The draft guidance also includes detailed recommendations on proposed integrated study designs that can be used to support both a biosimilarity and interchangeability determination. FDA recommends that an integrated study should be adequately powered to (i) evaluate the appropriate endpoint(s) to support a biosimilarity demonstration of no clinically meaningful differences for biosimilarity and (ii) evaluate PK and PD following the last switch to support a demonstration of interchangeability.
Presentations for Interchangeable Products
FDA recognizes that the data and information necessary to support a demonstration of interchangeability also may be influenced by the proposed product’s “presentation,” which means the container closure system or delivery device. FDA recommends that a sponsor not seek licensure for a presentation for which the reference product is not licensed. For example, if the reference product is only marketed in a pre-filled syringe, the sponsor generally should not seek licensure for an auto-injector. FDA states that the presentation should be shown to be compatible for use with the final formulation of the proposed product through sufficient testing, such as extractable and leachable studies, performance testing, and stability studies. In conducting the analysis of the presentations for the purpose of identifying the differences, FDA recommends that sponsors examine the external critical design attributes of the proposed product against those of the reference product. Differences in the design of the presentation may be acceptable if they do not negatively impact the ability of patients and caregivers to use the product appropriately without requiring additional user training or the intervention of the prescriber.

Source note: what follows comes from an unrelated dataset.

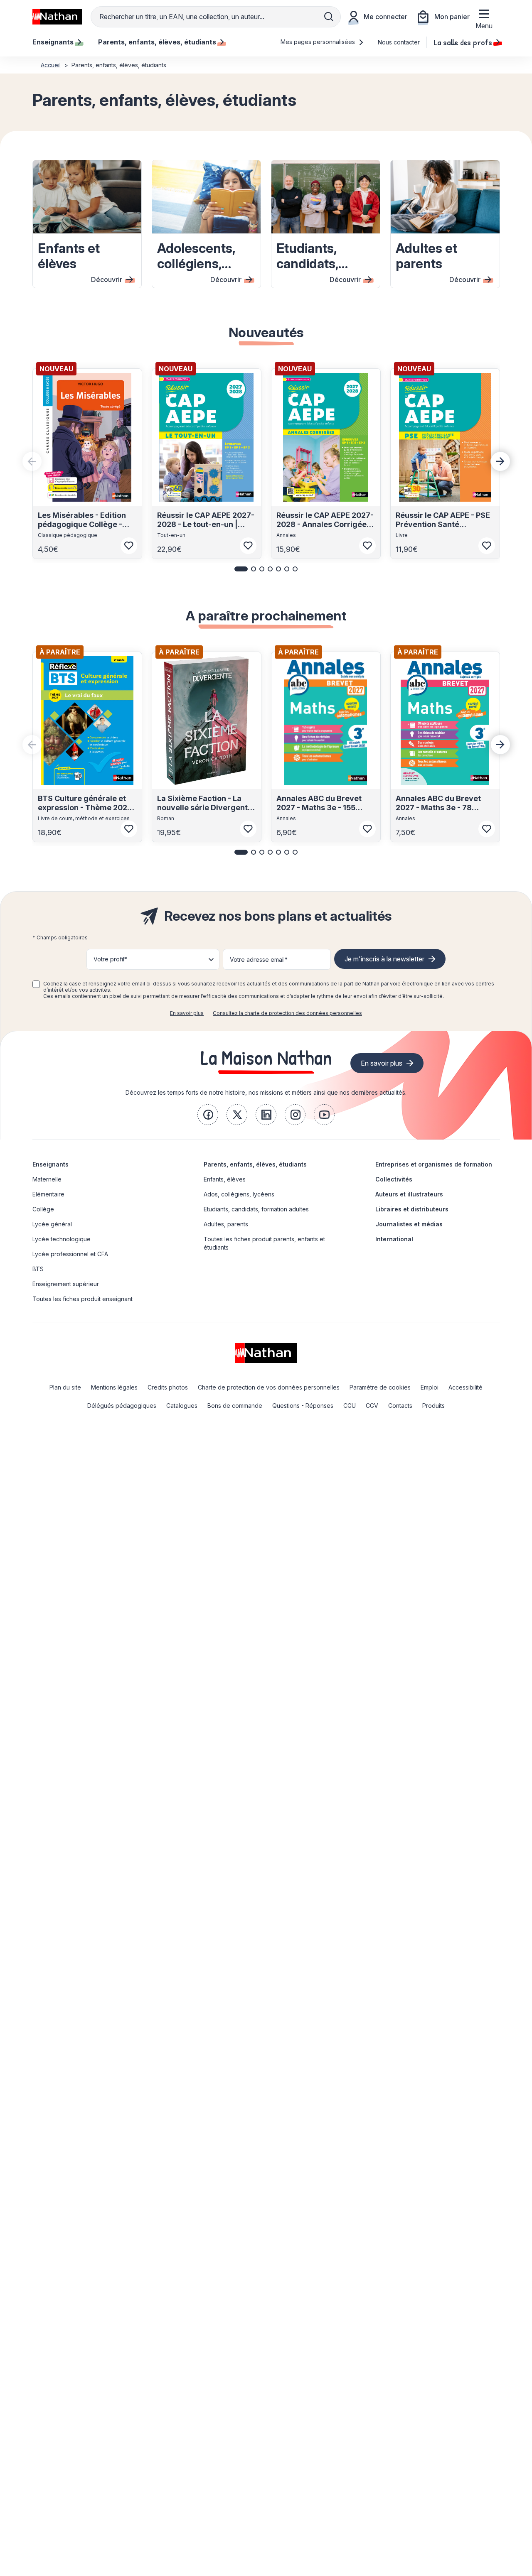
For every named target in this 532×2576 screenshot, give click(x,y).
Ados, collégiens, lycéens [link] (239, 1194)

Additional Topics for Comment
The Federal Register notice announcing the availability of the draft guidance also identifies two topics for public comment:5
- Since the mid-1990s, FDA has approved manufacturing changes for biological products based on data comparing the pre-change and post-change product using comparative analytical, and, when necessary, animal or clinical (e.g., pharmacokinetic, immunogenicity) studies. With respect to interchangeable products, FDA asks whether there are considerations in addition to such comparability assessments that FDA should consider in regulating post-approval manufacturing changes of interchangeable products.
- As explained in the draft guidance, FDA expects that sponsors seeking an interchangeability determination will submit data and information to support a showing that the proposed interchangeable product can be expected to produce the same clinical result as the reference product in all of the reference product's licensed conditions of use. FDA asks how, if at all, it should consider conditions of use that are licensed for the reference product after an interchangeable product has been licensed.
With the authorization of four biosimilars within the last two years, the biologics industry is paying increased attention to the regulatory and financial inducements for pursuing this route to market. Biosimilar products determined to be interchangeable are further incentivized by being substitutable at the point of sale for the reference biologic. As a result, manufacturers of reference biological products as well as companies seeking to demonstrate interchangeability should understand the proposed recommendations in the draft guidance and consider whether to submit comments to the docket. The public comment period closes on March 20, 2017.